Urban areas — with complex interconnected social, economic, environmental, political, and cultural processes — shape unique geographies and present unique implications on food systems. With unprecedented rapid urban growth alongside growing climate pressures, the issue of food security has arisen in the urban landscape, affecting not only people’s access to food but also the urban economic system as a whole. At the same time, food consumption patterns in the cities affect the global food system and contribute to carbon and greenhouse gas (GHG) emissions and climate change, reinforcing the positive feedback that exacerbates the impact of climate change on food security.

As part of The Think Climate Indonesia initiative (TCI), Kota Kita investigated the relationship between urban food systems and climate risks in Indonesian cities to offer insight into policies and activities that can help expose climate risks and vulnerabilities while improving the sustainability of urban food systems. The Think Climate Initiative is a three-year partnership supported by the International Development Research Centre (IDRC) and the Oak Foundation to enable local think tanks in Indonesia to engage more effectively in climate actions. The three-year partnership provides core funding for the organizational and research activities of five local think tanks: Kota Kita, Kaleka, World Resources Institute (WRI) Indonesia, PATTIRO Centre for Regional and Information Studies, and Partnership for Governance Reform (KEMITRAAN).

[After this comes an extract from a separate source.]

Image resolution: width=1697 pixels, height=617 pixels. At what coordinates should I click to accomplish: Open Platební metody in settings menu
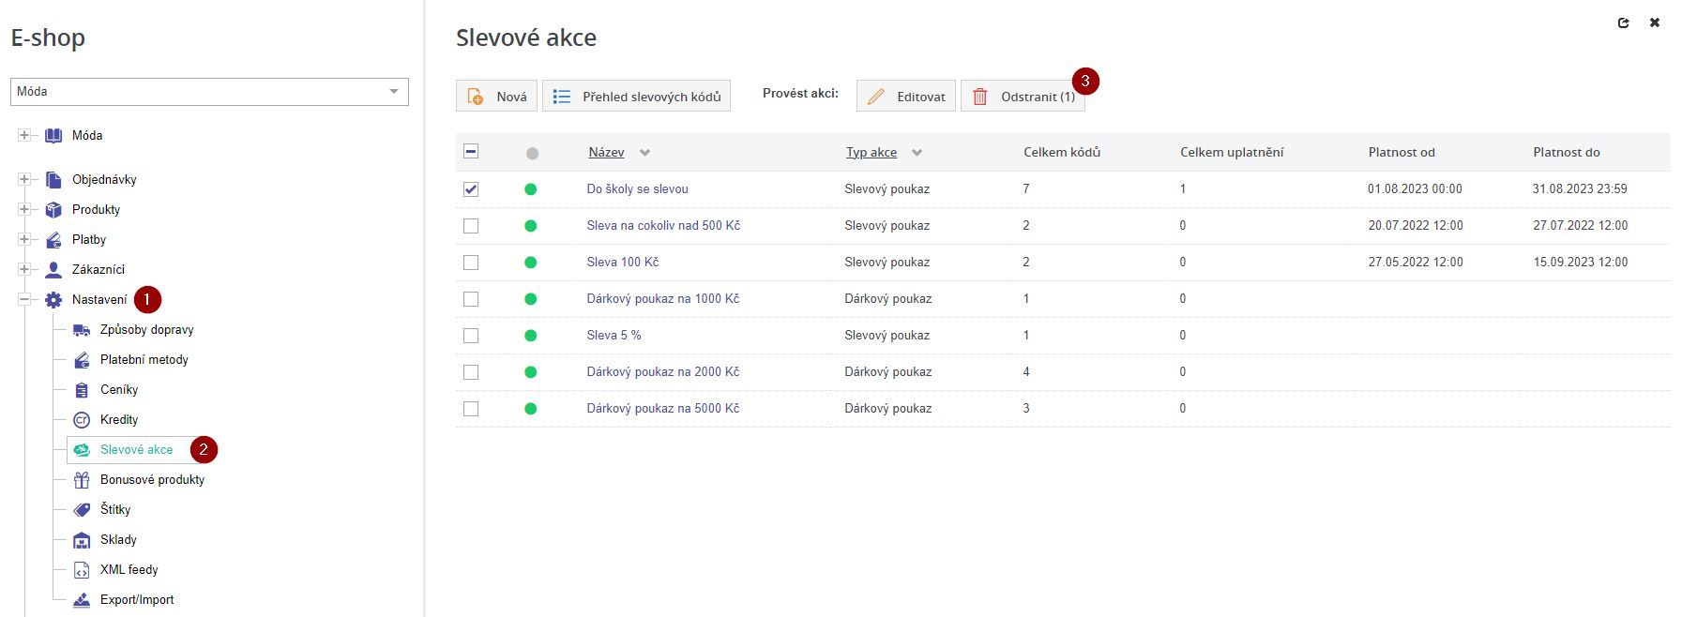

Investigating Climate Foodprint in Cities

Initially, the research focused on two cities with different socio-economic characteristics, climate risks and food vulnerability issues — Jakarta, the diverse and expansive capital city on the northern coast of Java, and Solo Raya, a small but growing inland city with a strong cultural identity and heritage — to offer insights into the policies that can help expose climate risks and vulnerabilities while improving urban food system sustainability. During the implementation, the research took an additional location, Semarang, to add perspective on the impact of the climate crisis on coastal communities and food production.

To answer the research questions, we broke down the research into modular research activities focusing on different aspects of urban food systems from markets and supply chains, the role of informal food actors, food behaviour and consumption patterns, coastal food systems, and documentation of existing sustainable urban food practices.